A method for calculating 16O/18O peptide ion ratios for the relative quantification of proteomes

A method is described for the identification and relative quantification of proteomes using accurate mass tags (AMT) generated by nLC-dual ESI-FT-ICR-MS on a 7T instrument in conjunction with stable isotope labeling using O-16/O-18 ratios. AMTs were used for putative peptide identification, followed by confirmation of peptide identity by tandem mass spectrometry. For a combined set of 58 tryptic peptides from bovine serum albumin (BSA) and human transferrin, a mean mass measurement accuracy of 1.9 ppm +/- 0.94 ppm (CIMg99%) was obtained.
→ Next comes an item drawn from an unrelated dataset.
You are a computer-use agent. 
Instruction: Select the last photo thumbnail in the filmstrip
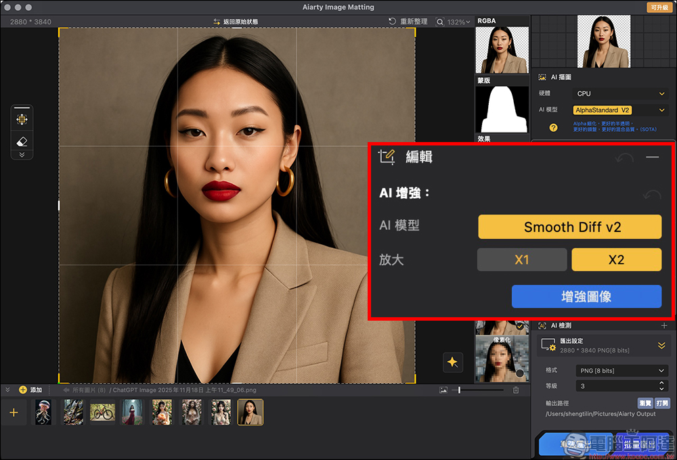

This subset of tryptic peptides was used to measure O-16/O-18 ratios of 0.36 +/- 0.09 (CIM99%) for BSA (mu = 0.33) and 1.48 +/- 0.47 (CIM99%) for transferrin (mu = 1.0) using a method for calculating O-16/O-18 ratios from overlapping isotopic multiplets arising from mixtures of O-16, O-18(1), and O-18(2) labeled C-termini. The model amino acid averagine was used to calculate a representative molecular formula for estimating and subtracting the contributions of naturally occurring isotopes solely as a function of peptide molecular weight. The method was tested against simulated composite O-16/O-18 spectra where peptide molecular weight, O-16/O-18 ratio, O-18(1)/O-18(2) ratios, and number of sulfur atoms were varied. Relative errors of 20% or less were incurred when the O-16/O-18 ratios were less than three, even for peptides where the number of sulfur atoms was over- or under-estimated. These data demonstrate that for biomarker discovery, it is advantageous to label the proteome representing the disease state with 18 0; and the method is not sensitive to variations in O-18(1)/O-18(2) ratio. This approach allows a comprehensive differentiation of expression levels and tentative identification via AMTs, followed by targeted analysis of over- and under-expressed peptides using tandem mass spectrometry, for applications such as the discovery of disease biomarkers. (C) 2004 American Society for Mass Spectrometry.